EXERCISE DESCRIPTION ▸
Reproduce the lines of the records verbatim, beginning with the line that contains "1300x633 pixels." and ending with the line that contains "Action: click(x=654, y=229)", both of those lines included.

Items from a data source:
- - - - -
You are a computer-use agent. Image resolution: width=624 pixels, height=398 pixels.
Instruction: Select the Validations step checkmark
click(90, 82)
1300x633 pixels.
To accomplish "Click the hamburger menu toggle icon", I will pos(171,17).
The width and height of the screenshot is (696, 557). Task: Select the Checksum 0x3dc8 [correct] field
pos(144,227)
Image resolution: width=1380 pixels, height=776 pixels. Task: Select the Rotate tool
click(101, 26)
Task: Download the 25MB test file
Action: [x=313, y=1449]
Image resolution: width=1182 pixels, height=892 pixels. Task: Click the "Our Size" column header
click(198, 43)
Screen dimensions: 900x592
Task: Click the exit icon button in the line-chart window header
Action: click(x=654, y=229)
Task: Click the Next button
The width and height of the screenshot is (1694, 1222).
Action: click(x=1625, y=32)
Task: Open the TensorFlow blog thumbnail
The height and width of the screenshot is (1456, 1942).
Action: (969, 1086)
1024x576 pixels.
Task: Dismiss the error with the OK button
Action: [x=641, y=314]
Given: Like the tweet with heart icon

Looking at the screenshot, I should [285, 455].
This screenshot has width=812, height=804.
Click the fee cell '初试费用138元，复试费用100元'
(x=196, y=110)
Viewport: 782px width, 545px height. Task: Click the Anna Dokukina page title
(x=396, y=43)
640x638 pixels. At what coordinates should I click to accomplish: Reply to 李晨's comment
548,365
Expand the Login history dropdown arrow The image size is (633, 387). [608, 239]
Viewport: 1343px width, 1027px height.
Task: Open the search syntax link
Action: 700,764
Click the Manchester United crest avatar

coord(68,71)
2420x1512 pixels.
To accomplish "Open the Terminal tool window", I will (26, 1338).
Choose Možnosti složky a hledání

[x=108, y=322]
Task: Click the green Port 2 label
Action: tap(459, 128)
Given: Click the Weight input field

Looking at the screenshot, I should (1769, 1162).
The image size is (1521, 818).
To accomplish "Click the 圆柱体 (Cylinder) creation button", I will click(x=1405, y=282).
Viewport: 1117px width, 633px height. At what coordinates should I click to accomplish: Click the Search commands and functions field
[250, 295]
- - - - -
RESULT OF THIS TASK ▸
1300x633 pixels.
To accomplish "Click the hamburger menu toggle icon", I will pos(171,17).
The width and height of the screenshot is (696, 557). Task: Select the Checksum 0x3dc8 [correct] field
pos(144,227)
Image resolution: width=1380 pixels, height=776 pixels. Task: Select the Rotate tool
click(101, 26)
Task: Download the 25MB test file
Action: [x=313, y=1449]
Image resolution: width=1182 pixels, height=892 pixels. Task: Click the "Our Size" column header
click(198, 43)
Screen dimensions: 900x592
Task: Click the exit icon button in the line-chart window header
Action: click(x=654, y=229)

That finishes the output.